Drug pricing policy, generic drugs, pharmaceutical research and drug innovations ? Some overlap between this category and others may well exist: more specifically with 10 Private Sector, 3 Quality assurance, and 4 benefit basket / priority setting, 5 access / coverage of insurance plans. However, since pharmaceutical policy often is highly visible, controversial (industry vs. health policy) and heavily interest-loaded at the same time, it is worthwhile having an extra category.
While we are not interested in all new technologies, this cluster has been included to report and assess technological innovations expected to have major impact on effectiveness, quality, costs, or the organization of the system (e.g. genetic testing, chip card, electronic patient records; teleconsulations, etc.).
Prevention comprises all initiatives or policy approaches geared towards primary and secondary prevention, and rehabilitation (immunization, screening, health promotion and education, individual health behaviour, lifestyle, environmental health, health and workplace. In contrast to the public health category, the focus here lies on more though not exclusively on the individual?s responsibility for her/his health status.

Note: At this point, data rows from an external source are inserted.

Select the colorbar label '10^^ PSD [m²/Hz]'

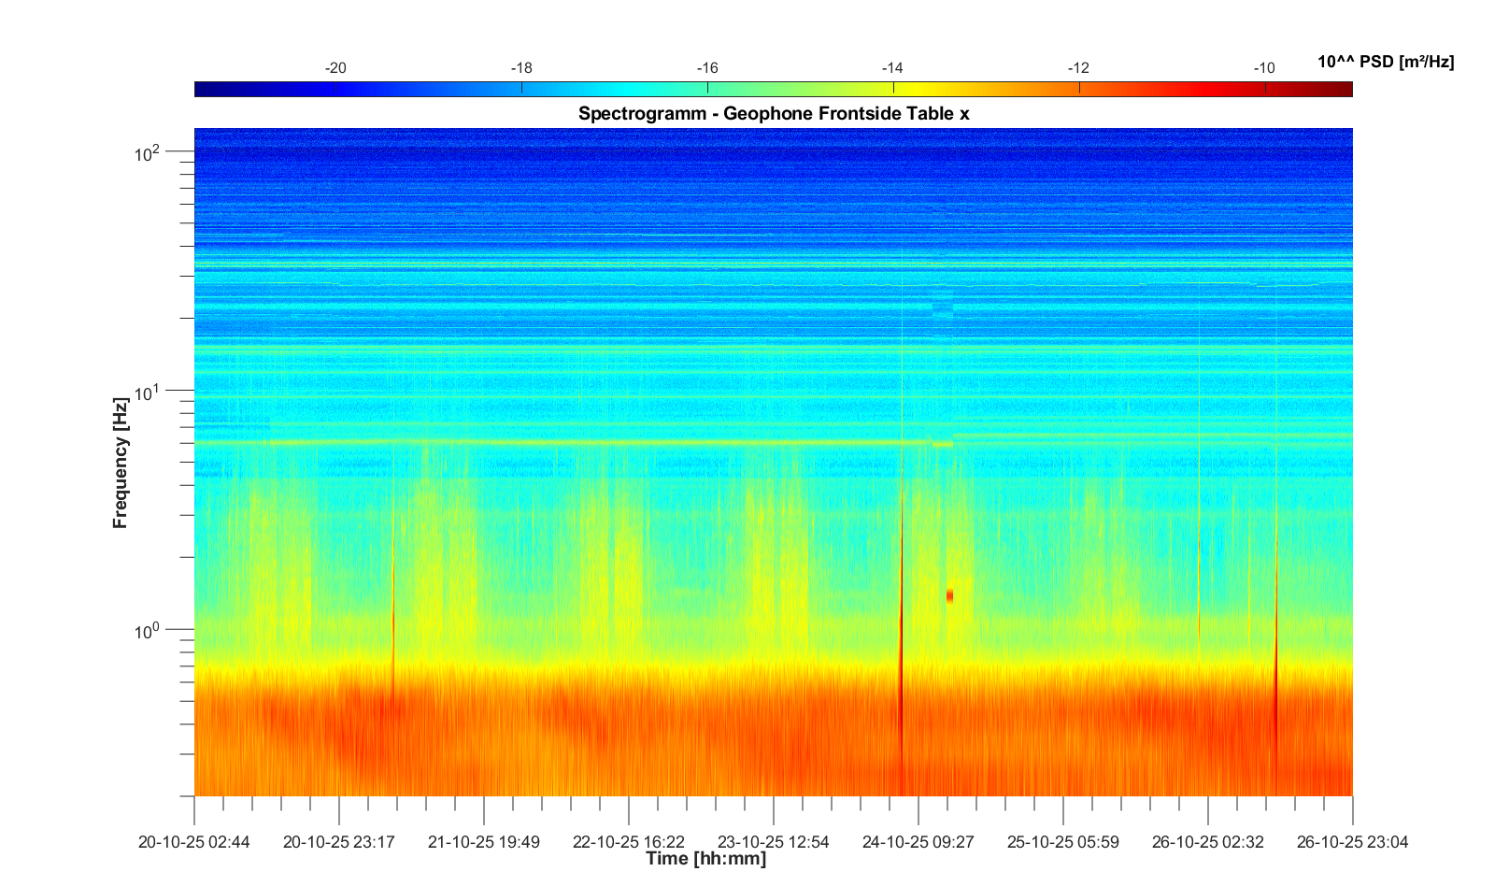(x=1385, y=63)
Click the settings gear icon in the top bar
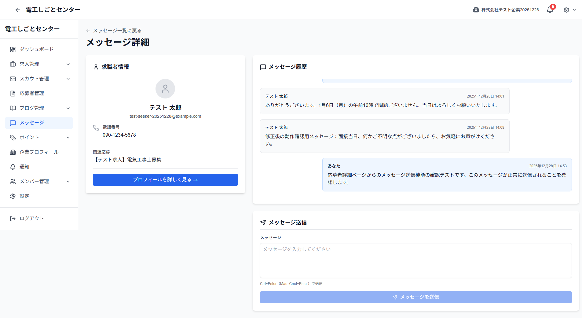 tap(567, 9)
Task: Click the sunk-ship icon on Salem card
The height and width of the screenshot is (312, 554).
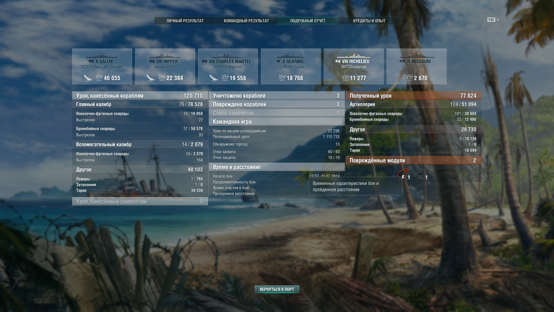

Health policy makers are more and more advised by public health experts, replacing the classical advisers from medicine, economics, law or business. The effect of this shift from a single specialists? view to more complex perspective on the health care system is increasinly reflected in public health plans, policy papers with a clear commitment to ?New? Public Health, health as a public good, and the close relationsship of primary care and public health.
If a health policy development was described that does not fit in any of the clusters, it was added to "others".